When water vapor pressure is increased, the oxide growth rate is increased. According to the model of Deal and Grove[4], the growth rate of the oxide layer is directly related to the effective diffusion coefficient of the water molecules into the oxide layer and the equilibrium concentration in the immediate area. When a carrier gas is used to deliver water vapor, the carrier gas molecules generate a partial pressure. This partial pressure lowers the partial pressure of water vapor and slows the diffusion of water into the oxide film. The result is lower driving force and slower growth rate.

For a given temperature and process pressure, oxide growth rates are fixed if the gas ratio is also constant. However, for a given operating temperature, this growth rate is not maximized until the water vapor pressure is equal to 100% of the operating pressure. While increasing water vapor flow rate seems obvious to improve growth rates, technical difficulties interfere with increasing the actual quantity of delivered water vapor.

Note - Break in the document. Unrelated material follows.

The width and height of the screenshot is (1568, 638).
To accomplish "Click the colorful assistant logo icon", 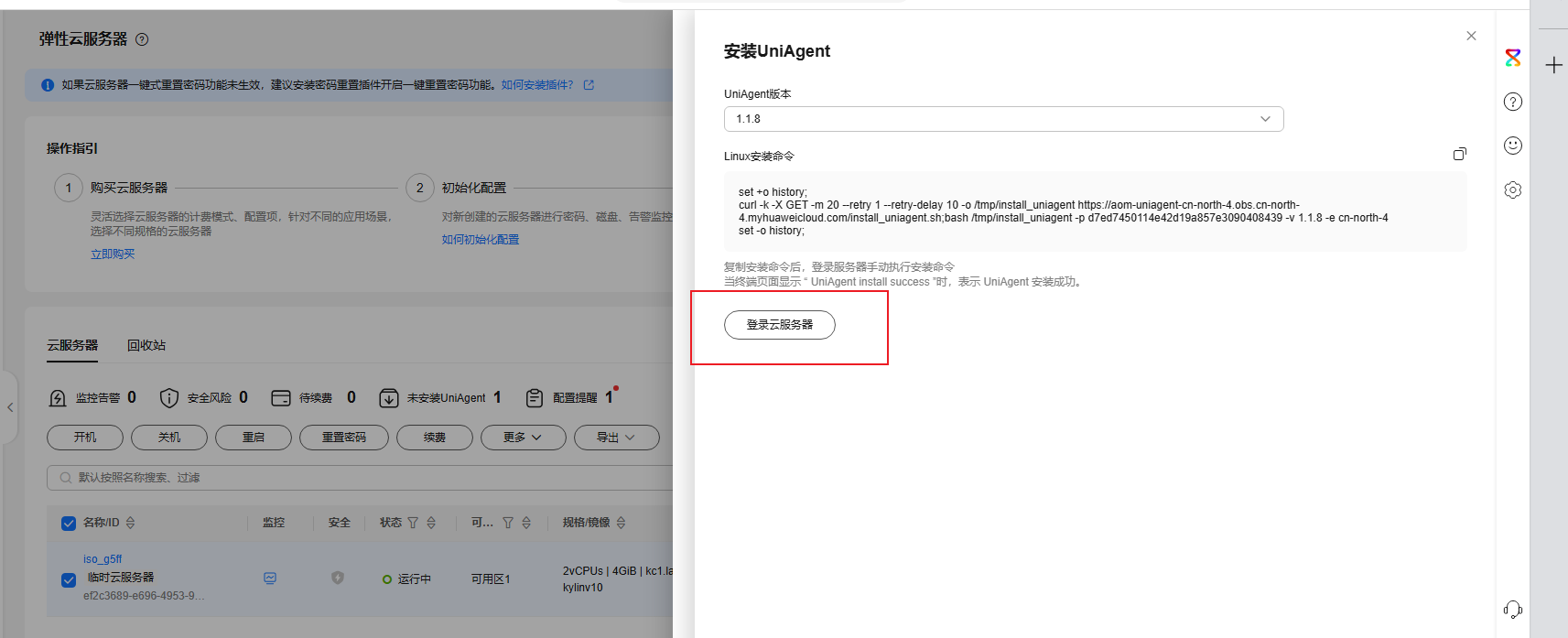I will (x=1513, y=58).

==The role of UHP steam in annealing and passivation==

Some deposition methods are faster than others, which saves process time but can lead to less dense film. To improve the density and heal the film, annealing can be applied. Annealing and passivation are techniques used to repair atomic defects within the crystal that propagate into the wafer macrostructure, reducing efficiencies in microelectronics and photovoltaic cells. High temperature annealing can increase carrier lifetimes by injecting H into the Si/SiO_{2} interface. Passivation, or thermal annealing, of the interface limits hole/electron recombination, removes dangling bonds, and reduces vacancies and dislocations at grain boundaries.

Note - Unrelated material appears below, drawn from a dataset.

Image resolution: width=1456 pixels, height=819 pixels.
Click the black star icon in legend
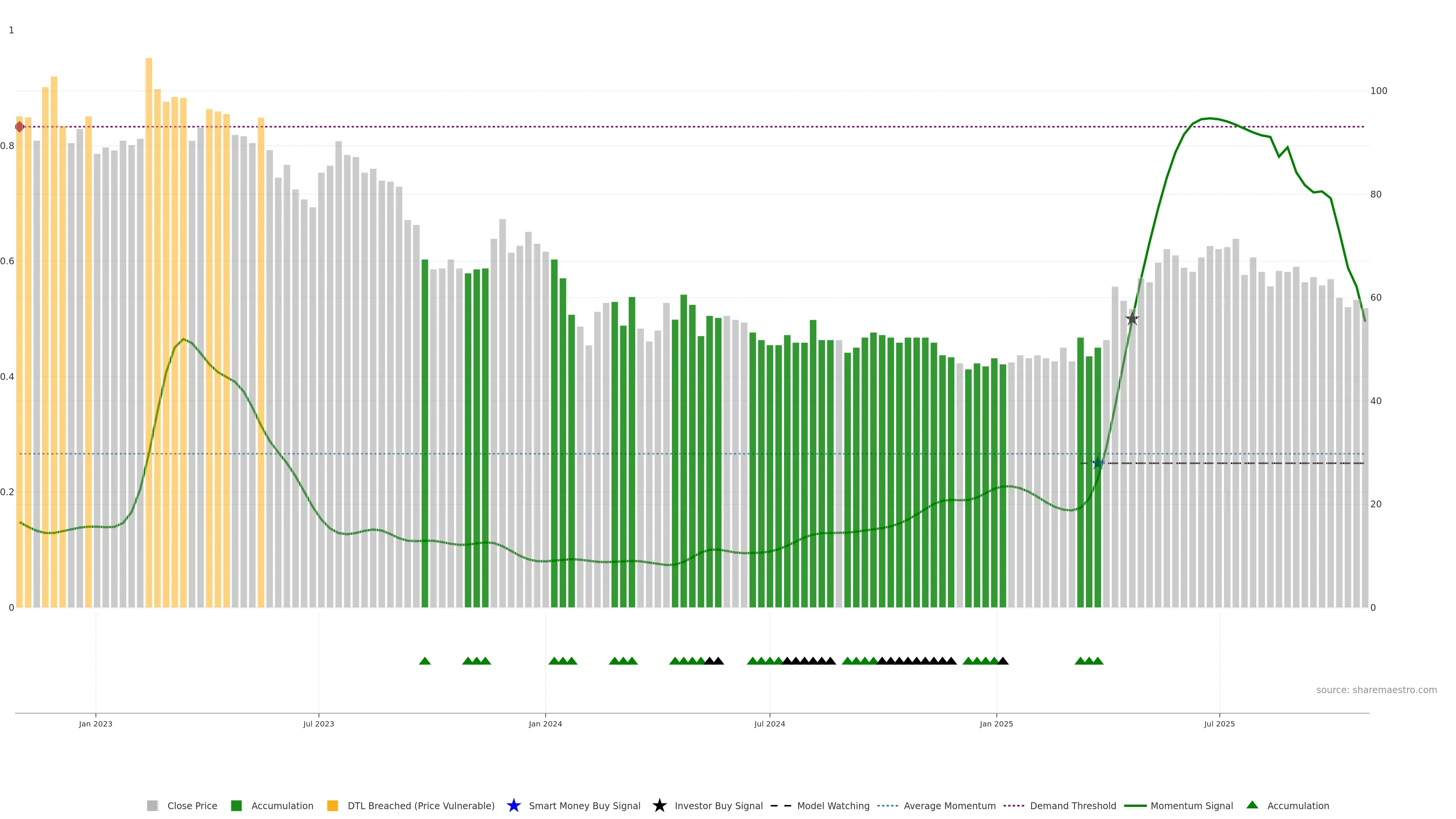pos(659,805)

Annealing typically involves heating the wafer and saturating the chamber with a gas or water vapor that can then be incorporated into the film. Hydrogen is sourced from H_{2}, H+ radicals from plasma, or H_{2}O water vapor. The three common techniques are hydrogen plasma anneal, forming gas anneal, or high temperature steam anneal. Traditional methods used Hydrogen Radical Annealing (HRA), which uses hydrogen gas and microwave energy. Forming Gas Annealing (FGA) uses H_{2} at 400–500 °C. A new approach is the use of High Temperature Steam Annealing (HSA), which uses water vapor at 250–400 °C.

In HSA, water vapor applied in a furnace can improve the density of oxides without the use of hydrogen. The steam readily inserts H and O atoms into the Si/SiO_{2} interface, and is much faster than FGA and comparable to the HRA process. Without the plasma, the device is subjected to less structural damage and obtains higher effective carrier lifetimes. The process is much simpler than a plasma process, and is both less expensive and safer.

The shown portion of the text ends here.